Die Aufgaben, die in der Versorgung warteten, seien groß, sagte BÄK-Präsident Dr. Klaus Reinhardt. Ob ärztliche Demografie, die Veränderungen zwischen Stadt und Land, ein medizinischer Fortschritt, der für alle nutzbar, aber auch bezahlbar bleiben müsse oder die Digitalisierung: „Wir sind als ärztliche Gemeinschaft bereit, an guten Lösungen mitzuarbeiten.“
Angesichts von 20 Gesetzen in gut 20 Monaten, die Minister Spahn auf den Weg gebracht hat, sei die Ärzteschaft „gespannt, wie es weitergeht“, ergänzte Reinhardt.
Keine Schadenfreude – im Gegenteil
Ein Thema, an dem niemand an diesem Abend vorbeikam, war die Debatte zur Organspende am Vormittag im Bundestag. Doch die Ärzteschaft zeigte sich gegenüber dem Minister, der für die Widerspruchsregelung eingetreten war, alles andere als schadenfroh.

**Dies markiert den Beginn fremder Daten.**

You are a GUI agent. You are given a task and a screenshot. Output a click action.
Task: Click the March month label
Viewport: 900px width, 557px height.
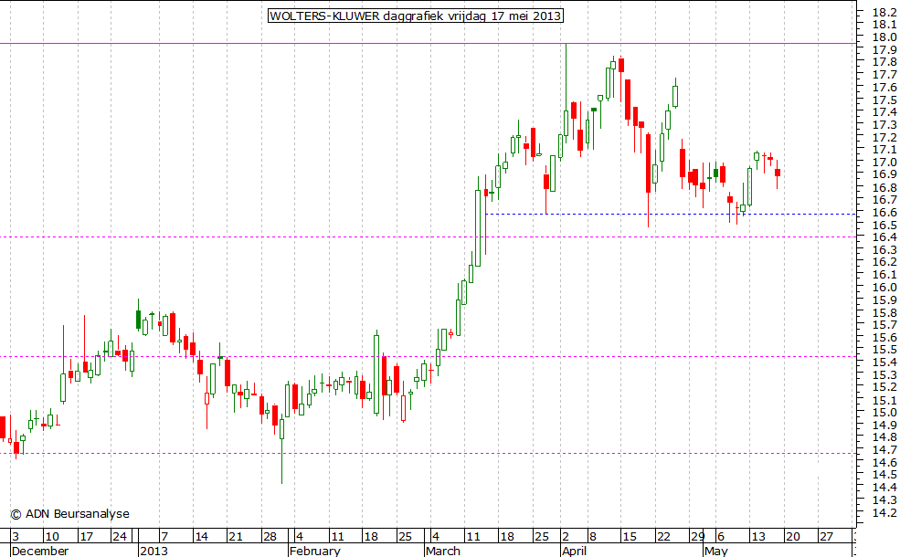coord(443,551)
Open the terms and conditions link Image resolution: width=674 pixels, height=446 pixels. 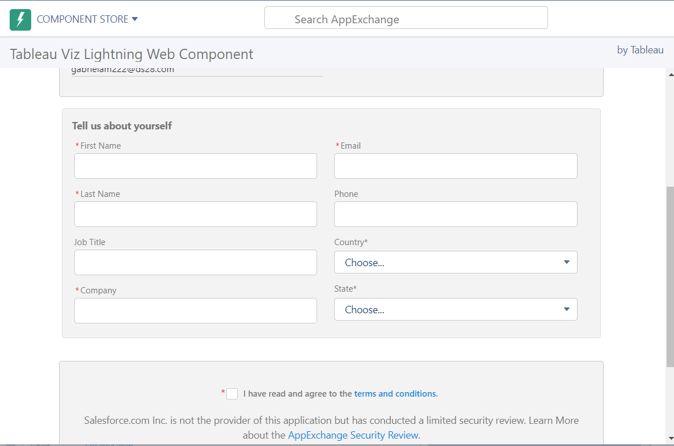(395, 394)
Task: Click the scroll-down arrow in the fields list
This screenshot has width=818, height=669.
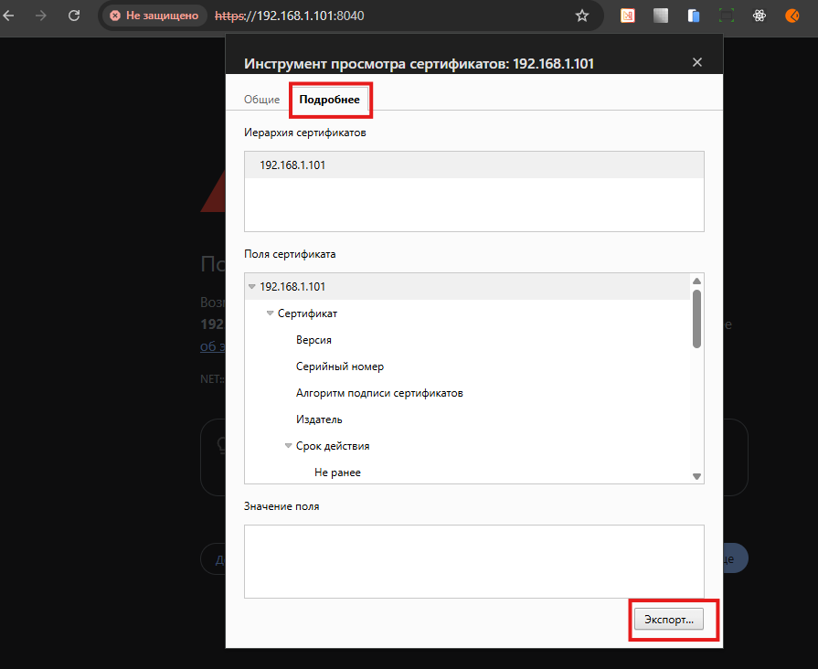Action: click(x=696, y=476)
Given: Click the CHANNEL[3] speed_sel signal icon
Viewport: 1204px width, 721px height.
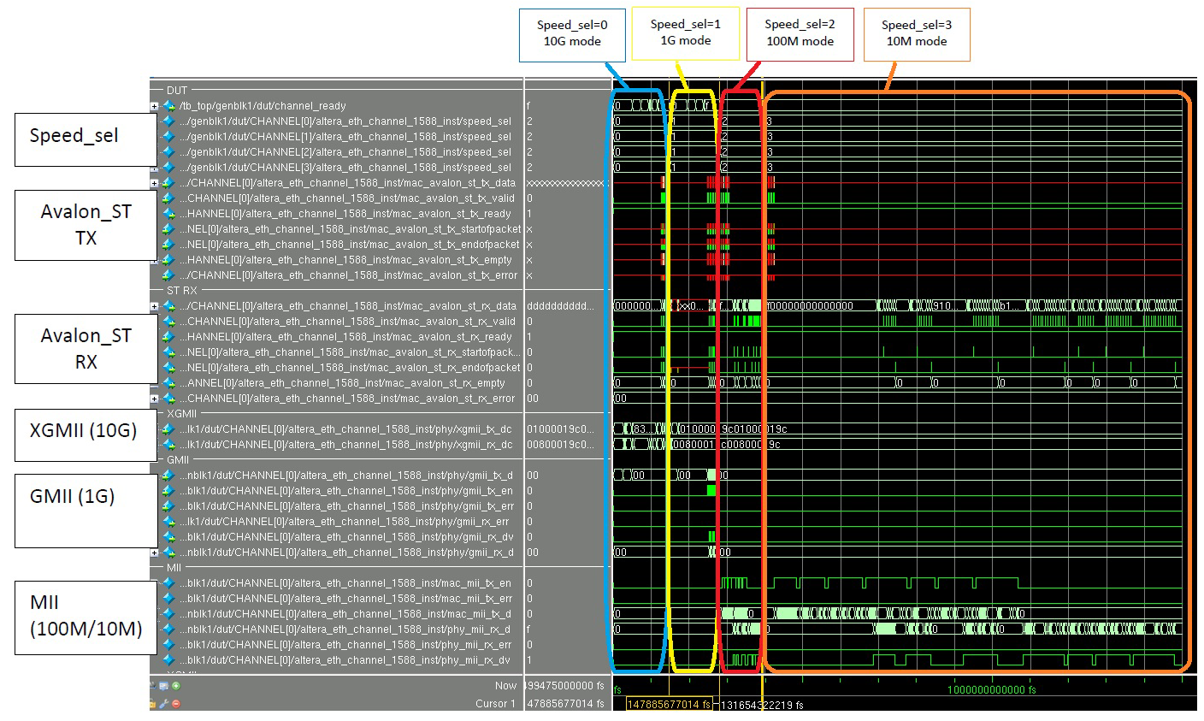Looking at the screenshot, I should (x=169, y=168).
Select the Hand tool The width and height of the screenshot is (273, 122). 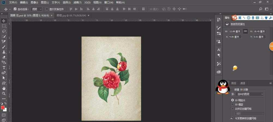[x=4, y=88]
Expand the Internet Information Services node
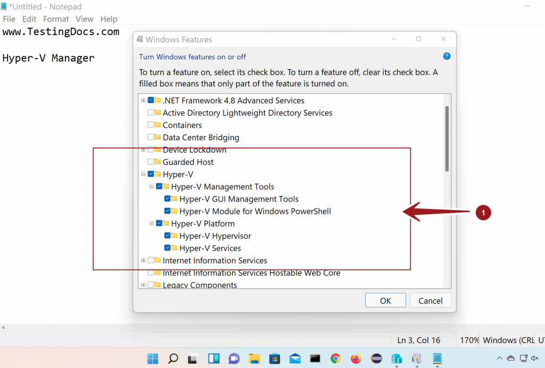Image resolution: width=545 pixels, height=368 pixels. (x=143, y=261)
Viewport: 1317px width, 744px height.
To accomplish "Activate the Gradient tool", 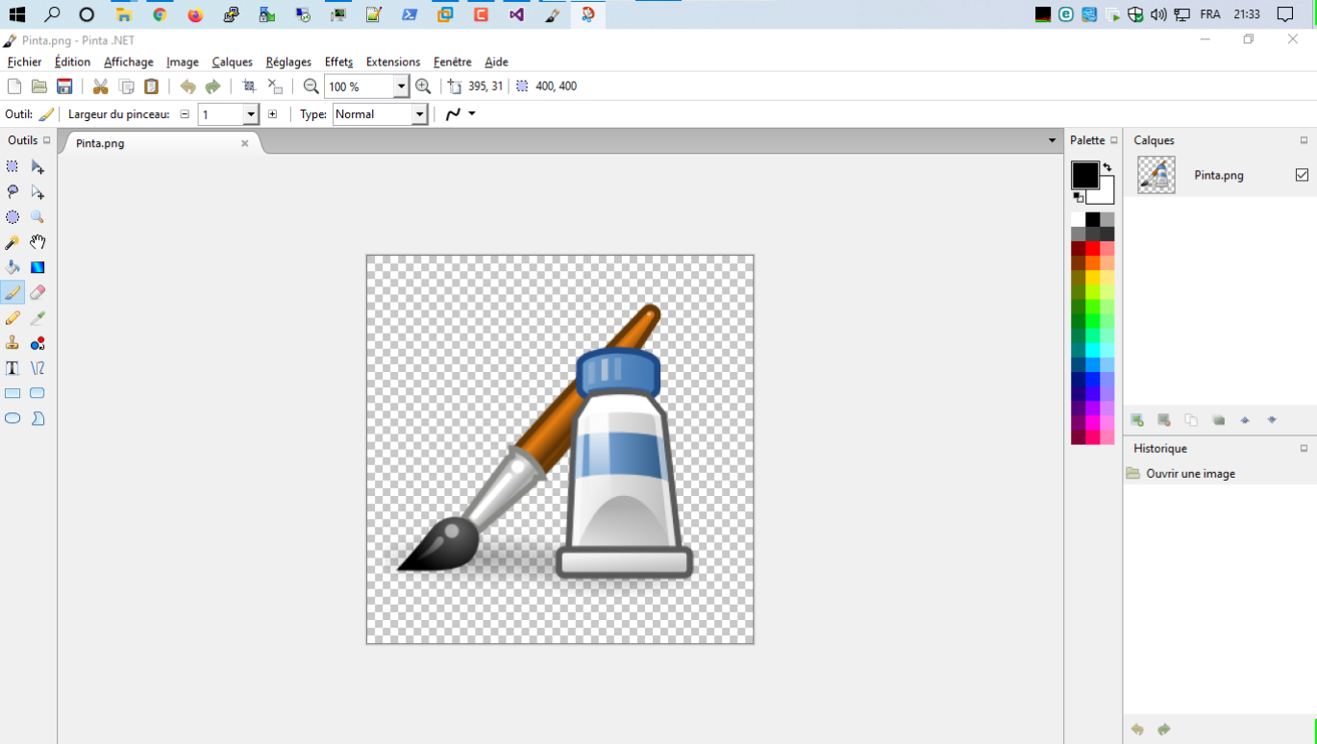I will coord(37,267).

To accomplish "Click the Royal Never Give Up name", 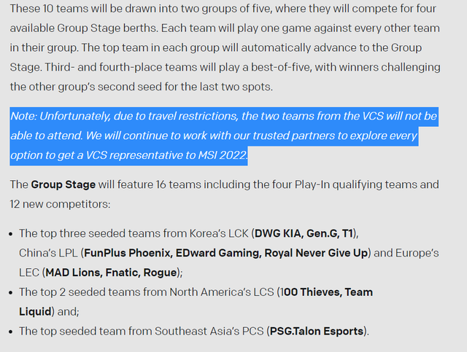I will coord(316,253).
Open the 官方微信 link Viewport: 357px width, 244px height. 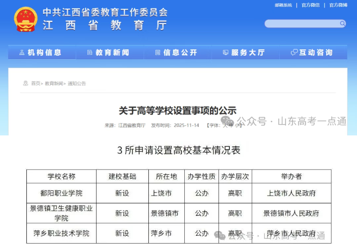pos(310,5)
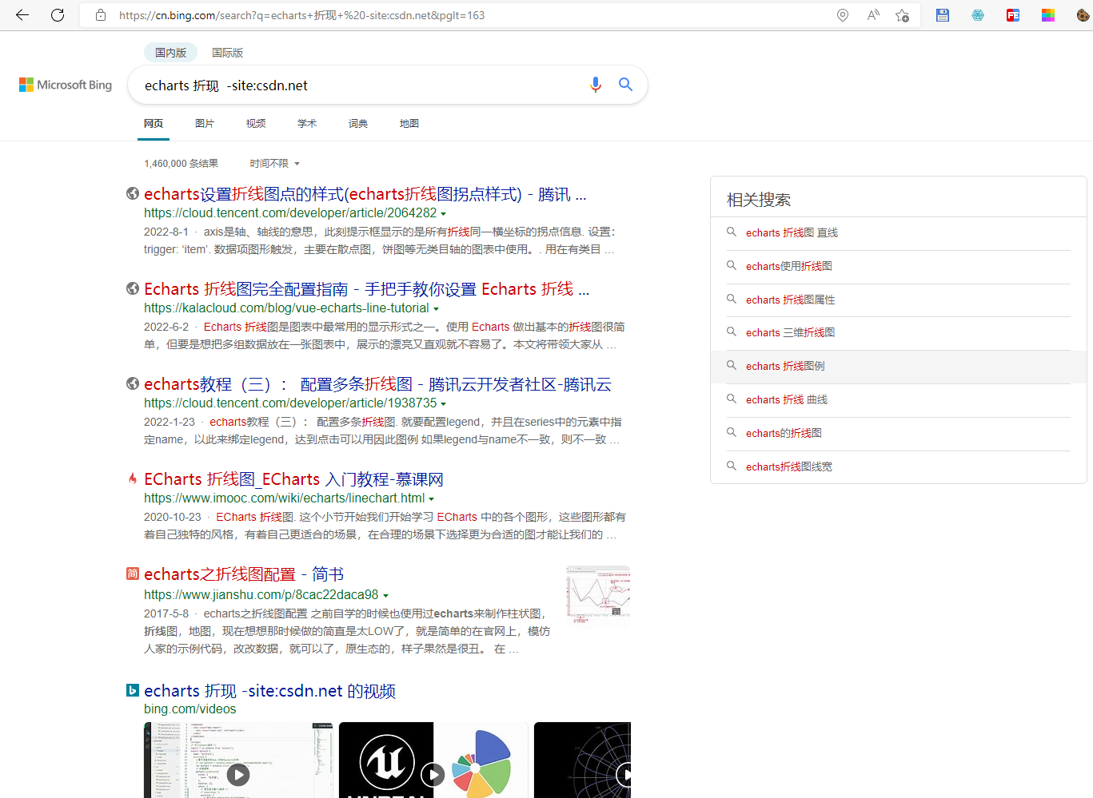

Spahn habe mit seiner Herangehensweise die Gesundheitspolitik in den Fokus der Öffentlichkeit gerückt, wie niemand zuvor, lobte BÄK-Präsident Reinhardt. „Dazu beglückwünsche ich Sie.“ Und damit war nicht nur das Thema Organspende gemeint.
Laut Reinhardt wäre die Widerspruchsregelung „die bessere Variante gewesen“. Dass man sich nicht zu dieser Option habe durchringen könne, zeige auch, dass wir „in einer Gesellschaft leben, in der das Nehmen oft etwas ausgeprägter ist als das Geben.“
Zwei Mal Danke und eine Bitte
Gesundheitsminister Spahn zeigte sich beim Empfang denn auch so gar nicht geknickt: Er wolle zwei Mal Danke sagen und eine Bitte vortragen. Das erste Dankeschön kam dann auch prompt für die Debatte um die Organspende. „Danke, dass Sie die Debatte begleitet haben.“ Diese sei im Bundestag durchweg von Respekt getragen gewesen.
„Es geht nicht um Sieg oder Niederlage, sondern darum, Menschen in Not zu helfen“, so Spahn weiter. Immerhin sei rund eineinhalb Jahre breit über das Thema Organspende diskutiert worden, auch das sei in seinen Augen ein Erfolg. „Jetzt müssen wir in drei, vier, fünf Jahren schauen, wo wir stehen.“
Dies könne auch bedeuten, dass die Widerspruchsregelung wieder auf den Tisch komme. Es gehe nun darum, sich Gedanken über die hausärztliche Beratung zu machen, die im vom Bundestag beschlossenen Entwurf zur Entscheidungslösung enthalten ist.
Geregelt werden müsse auch der Aufbau des elektronischen Registers, in dem die Spendebereitschaft zentral festgehalten werden soll.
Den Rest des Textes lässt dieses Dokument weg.